Elle hocha de la tête confirmant qu’elle était bien du même avis. Elle emporta son plateau, manquant de le renverser en évitant de justesse un couple qui venait de faire son entrée.

— Désolé messieurs-dames, dit-elle.

— Excusez-nous mademoiselle, passez, passez ! Bonjour jeune homme, nous revoilà !

— Je suis à vous tout de suite, répondit Lucas, en train d’encaisser un client.

— Mais, prenez votre temps, nous avons tout le nôtre.

— Ah c’est vous ! Comment allez-vous ?

— Très bien, merci. Par contre, vous, vous avez une petite mine ! ne put s’empêcher de lâcher tout haut Marie-France.

— Oh oui, vous avez raison. C’était soirée brésilienne, hier soir, au Petit Marcel. Nous avons fini tard, répondit Lucas, sans se formaliser plus que ça de sa remarque.

— Oh, Jean, et dire que nous avons raté ça ! Ah, la samba, la bossa-nova, toute la jeunesse de notre couple, avec mon mari !

— Marie-France, je t'en prie. Tu vois bien que monsieur a autre chose à faire que de t’écouter, coupa Jean, un peu gêné.

— Et votre voiture, elle est réparée ? demanda Lucas, pour éviter toute possibilité de friction entre eux.

Monsieur et madame Lapierre étaient aux anges.

— Alphonse a été for-mi-dable ! Et rapide en plus. Nous avons pu la récupérer hier, en fin d’après-midi, lui expliqua Marie-France.

— On y voit que du feu. Il travaille remarquablement bien. Dommage qu’il ne soit pas mon garagiste, je peux vous le dire ! ajouta Jean, satisfait du résultat, lui aussi.

— Nous voulions vous remercier une fois de plus pour votre coup de téléphone. Et venir prendre un dernier verre par la même occasion.

— Oh, mais ce n’était vraiment pas grand-chose. Quand on peut rendre service vous savez. Alphonse, rien ne lui résiste ! Allez vous asseoir à la table d’à côté, là en face du bar, je suis à vous tout de suite.

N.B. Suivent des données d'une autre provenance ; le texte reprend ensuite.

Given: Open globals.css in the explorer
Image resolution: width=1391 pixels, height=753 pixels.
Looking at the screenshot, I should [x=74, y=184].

Le couple Lapierre s’installa, regarda autour de lui, détendu, savourant la fin de son séjour.

— Que puis-je vous servir ?

— Une fois n’est pas coutume, la bière de votre choix pour moi, déclara Jean avec un ton enjoué, s’autorisant à se laisser surprendre.

— Et le cocktail de votre choix également, confirma Marie-France sur le même ton.

— Faites-moi confiance, je vous apporte ça.

— Nous avons toute confiance en vous ! ajouta Marie-France, tout sourire.

Lucas revint avec une bière ambrée et un cocktail coloré rafraîchissant. Il attendit leur verdict.

— Mmmmmh, c’est dé-li-cieux, complimenta Marie-France.

— Très très bonne, je dois bien avouer mon ignorance quant à cette bière. Merci beaucoup, très bon choix.

Lucas trouvait que le courant passait bien avec ce couple bien plus détendu qu’à leur arrivée quelques jours plus tôt.

— Oh, mais c’est avec plaisir, content que cela vous plaise. Alors c’est votre dernière soirée en ville, si je me souviens bien. Vous n’avez pas eu trop chaud durant votre séjour ? Et la surprise à votre fils ? se permit-il.

— Oh, très bien, malgré la chaleur, ce séjour nous a fait énormément de bien. Nous avions besoin de nous reposer. Le parc de la ville est si agréable ! Mais dites-nous, vous avez bonne mémoire ! Nous pouvons vous le dire après tout. Avant de repartir demain matin, nous tentons notre dernière chance chez notre fils, qui n’était apparemment pas chez lui du week-end ! s’empressa d'annoncer Marie-France, excitée.

— Excusez ma femme, elle ne peut pas vraiment pas s’empêcher de raconter sa vie !

— Mais, enfin Jean, arrête. Je ne raconte pas ma vie, je discute ! Et puis, je ne suis finalement pas la seule à être contente d’aller rendre visite à Tristan, je me trompe ?

— Qu’est-ce-que je vous disais ? plaisanta Jean, dépité.

Lucas les regarda, stupéfait.

— Qu’est-ce que vous avez ? Vous êtes tout pâle ! osa Marie-France, surprise.

— Excusez-moi messieurs-dames, mais il faut que je file, d’autres clients m’attendent.

— Mais bien sûr jeune homme, filez, filez. Excusez-nous de vous avoir accaparé de la sorte ! acheva Jean, qui ne comprit pas pourquoi ce serveur avait détalé comme un lapin.